John Korobanik is seen here on May 18 at the Nelson and District Community Complex during the launch of his book Visionary: The Ernie Gare Story. Photo: Tyler Harper

John Korobanik is seen here on May 18 at the Nelson and District Community Complex during the launch of his book Visionary: The Ernie Gare Story. Photo: Tyler Harper

New book profiles Nelson man behind Canada’s first student-athlete scholarship

Ernie Gare was athletic director at the former Notre Dame University

John Korobanik remembers Ernie Gare as a disciplinarian, a believer in education who had no problem reminding his student athletes what their priorities should be.

Korobanik was sports editor of the Nelson Daily News from 1965 to 1970. He recalls interviewing athletes at then Notre Dame University in Nelson, where Gare’s personality was ever present.

“They’d be talking and they’re always looking up, his office is right up there, and they’re always looking out to see if Ernie was watching.”

But it wasn’t until five decades later, when Korobanik began researching his book Visionary: The Ernie Gare Story, that he realized the profound influence Gare had on his students.

In Nelson, the Gare name is well known. Ernie Gare was a defenceman for the Nelson Maple Leafs from 1950 to 1963, and his son Danny was a star for the Buffalo Sabres in the 1970s.

But it was Ernie Gare who changed Canadian sports in 1964 when, as Notre Dame’s athletic director, he introduced the country’s first university athletic scholarship.

At the time, athletic scholarships were frowned on by the Canadian Interuniversity Athletics Union. Notre Dame, however, was an independent university and could set its own course.

Gare and school president Father Thomas Aquinas realized there were more junior hockey players who would never go pro than the ones who did. Those players, the pair decided, deserved an opportunity to get a university education at the end of their careers.

“Back in the 60s, Canadian universities didn’t want athletic scholarships. They thought they were booboo because they saw what happened in the U.S. with the abuse of it,” said Korobanik.

“Ernie and Father Aquinas at Notre Dame said, no, we’re going to develop the program the way it should be developed. And they did.”

Scholarships were first given to hockey players, then to skiers. A young Nancy Greene Raine was among Notre Dame’s athletes before she made Olympic history at the 1968 Winter Games.

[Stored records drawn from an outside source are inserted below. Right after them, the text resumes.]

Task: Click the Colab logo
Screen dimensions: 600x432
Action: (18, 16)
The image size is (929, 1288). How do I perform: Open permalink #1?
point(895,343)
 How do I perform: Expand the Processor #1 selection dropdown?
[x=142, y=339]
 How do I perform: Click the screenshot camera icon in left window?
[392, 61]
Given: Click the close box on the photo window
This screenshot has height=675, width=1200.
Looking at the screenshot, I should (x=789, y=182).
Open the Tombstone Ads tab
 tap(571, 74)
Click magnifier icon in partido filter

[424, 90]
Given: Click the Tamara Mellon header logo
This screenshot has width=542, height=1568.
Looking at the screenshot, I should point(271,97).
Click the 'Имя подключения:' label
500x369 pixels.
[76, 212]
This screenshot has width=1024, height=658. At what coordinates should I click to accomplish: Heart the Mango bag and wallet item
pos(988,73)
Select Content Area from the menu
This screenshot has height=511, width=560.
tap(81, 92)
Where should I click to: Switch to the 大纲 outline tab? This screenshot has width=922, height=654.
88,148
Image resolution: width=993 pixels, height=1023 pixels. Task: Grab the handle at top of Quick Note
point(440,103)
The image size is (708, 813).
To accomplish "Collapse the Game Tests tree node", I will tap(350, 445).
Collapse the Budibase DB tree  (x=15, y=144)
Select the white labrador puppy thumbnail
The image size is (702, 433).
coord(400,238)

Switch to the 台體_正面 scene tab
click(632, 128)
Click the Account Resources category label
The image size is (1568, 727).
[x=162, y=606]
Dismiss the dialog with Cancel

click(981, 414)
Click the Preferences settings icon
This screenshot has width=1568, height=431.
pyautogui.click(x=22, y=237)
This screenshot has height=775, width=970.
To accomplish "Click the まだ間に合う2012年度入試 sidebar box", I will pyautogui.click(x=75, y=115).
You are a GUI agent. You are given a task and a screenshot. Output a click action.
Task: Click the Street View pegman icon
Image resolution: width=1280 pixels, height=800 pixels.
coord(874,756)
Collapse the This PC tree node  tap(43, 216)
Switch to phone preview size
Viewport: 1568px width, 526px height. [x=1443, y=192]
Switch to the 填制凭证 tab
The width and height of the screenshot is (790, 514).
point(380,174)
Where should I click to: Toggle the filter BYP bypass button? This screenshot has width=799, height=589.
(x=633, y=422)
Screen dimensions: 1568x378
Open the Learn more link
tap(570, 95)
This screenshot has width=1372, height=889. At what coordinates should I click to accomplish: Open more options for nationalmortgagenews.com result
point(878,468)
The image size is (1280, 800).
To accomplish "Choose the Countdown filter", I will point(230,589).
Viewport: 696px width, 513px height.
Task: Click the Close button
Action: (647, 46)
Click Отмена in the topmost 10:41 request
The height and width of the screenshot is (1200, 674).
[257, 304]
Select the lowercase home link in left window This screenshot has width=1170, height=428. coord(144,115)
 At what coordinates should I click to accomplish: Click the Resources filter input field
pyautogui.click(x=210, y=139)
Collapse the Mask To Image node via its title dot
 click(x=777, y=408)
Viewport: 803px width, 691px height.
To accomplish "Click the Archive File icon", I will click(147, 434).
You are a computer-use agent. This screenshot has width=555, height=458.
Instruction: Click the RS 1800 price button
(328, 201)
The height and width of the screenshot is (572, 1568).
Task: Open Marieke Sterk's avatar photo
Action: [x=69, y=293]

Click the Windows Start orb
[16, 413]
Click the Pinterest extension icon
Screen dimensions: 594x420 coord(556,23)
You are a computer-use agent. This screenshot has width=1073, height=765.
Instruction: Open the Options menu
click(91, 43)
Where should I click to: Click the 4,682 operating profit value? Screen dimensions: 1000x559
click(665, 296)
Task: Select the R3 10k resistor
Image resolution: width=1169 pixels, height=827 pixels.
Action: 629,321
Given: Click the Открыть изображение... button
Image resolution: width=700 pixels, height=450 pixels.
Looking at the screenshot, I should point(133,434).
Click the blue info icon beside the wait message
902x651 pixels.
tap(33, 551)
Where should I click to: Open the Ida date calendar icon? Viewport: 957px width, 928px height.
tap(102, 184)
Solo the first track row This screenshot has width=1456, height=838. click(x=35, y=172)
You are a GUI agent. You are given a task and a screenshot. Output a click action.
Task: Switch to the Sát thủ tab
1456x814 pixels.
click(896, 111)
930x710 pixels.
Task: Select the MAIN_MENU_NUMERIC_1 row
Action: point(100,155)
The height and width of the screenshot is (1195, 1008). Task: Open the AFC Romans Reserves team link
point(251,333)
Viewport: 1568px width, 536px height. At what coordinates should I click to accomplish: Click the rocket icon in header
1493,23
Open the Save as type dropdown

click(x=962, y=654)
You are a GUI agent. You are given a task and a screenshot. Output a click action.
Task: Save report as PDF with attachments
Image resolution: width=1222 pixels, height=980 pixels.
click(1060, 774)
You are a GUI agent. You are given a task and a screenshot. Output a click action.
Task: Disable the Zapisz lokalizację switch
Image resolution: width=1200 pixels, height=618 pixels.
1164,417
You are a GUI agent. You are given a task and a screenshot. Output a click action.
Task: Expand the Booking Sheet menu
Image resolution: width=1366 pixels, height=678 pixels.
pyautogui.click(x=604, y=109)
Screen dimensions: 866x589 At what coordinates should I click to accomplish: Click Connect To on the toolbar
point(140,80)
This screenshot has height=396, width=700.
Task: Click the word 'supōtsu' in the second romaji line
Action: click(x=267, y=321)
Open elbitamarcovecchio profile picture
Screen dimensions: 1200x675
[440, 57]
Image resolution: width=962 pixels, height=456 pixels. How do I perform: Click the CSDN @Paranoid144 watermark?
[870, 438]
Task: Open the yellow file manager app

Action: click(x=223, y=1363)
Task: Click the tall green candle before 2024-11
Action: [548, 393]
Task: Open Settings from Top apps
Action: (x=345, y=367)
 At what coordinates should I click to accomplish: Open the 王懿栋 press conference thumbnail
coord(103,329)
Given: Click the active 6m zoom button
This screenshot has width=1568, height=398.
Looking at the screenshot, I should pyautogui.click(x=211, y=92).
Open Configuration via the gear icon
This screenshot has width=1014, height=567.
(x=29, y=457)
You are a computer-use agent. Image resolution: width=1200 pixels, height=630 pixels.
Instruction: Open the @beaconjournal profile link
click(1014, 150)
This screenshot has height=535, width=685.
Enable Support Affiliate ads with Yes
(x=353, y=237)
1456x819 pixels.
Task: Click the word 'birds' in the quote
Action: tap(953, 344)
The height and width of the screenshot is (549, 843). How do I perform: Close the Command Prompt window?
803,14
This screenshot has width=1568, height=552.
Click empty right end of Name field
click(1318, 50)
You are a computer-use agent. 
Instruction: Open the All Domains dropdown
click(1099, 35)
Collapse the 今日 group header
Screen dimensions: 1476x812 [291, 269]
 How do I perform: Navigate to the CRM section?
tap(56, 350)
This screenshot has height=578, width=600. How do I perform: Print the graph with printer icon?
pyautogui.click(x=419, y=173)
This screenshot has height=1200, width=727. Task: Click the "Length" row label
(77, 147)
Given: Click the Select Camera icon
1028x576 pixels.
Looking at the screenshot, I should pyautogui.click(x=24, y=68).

But it was the student athletes who went on to live their lives outside the spotlight that Gare had the biggest impact on. Korobanik said this wasn’t something he could have understood in the 1960s, but became clear as he reported in his book.

“They attributed their success, not just in the careers, but in their lives, to Ernie and his influence and teaching them that you’re more than just an athlete,” said Korobanik.

“You’re an athlete, you’re a student, and you’re a person, and you have so much to contribute to the country you live in.”

Notre Dame University was closed in 1977, and Gare died of amyotrophic lateral sclerosis, also known as Lou Gehrig’s disease, at age 52 in 1981.

But his legacy has endured. Scholarships are now offered to athletes at universities across Canada. The Ernie Gare Scholarship, meanwhile, continues to provide bursaries to two student athletes every year.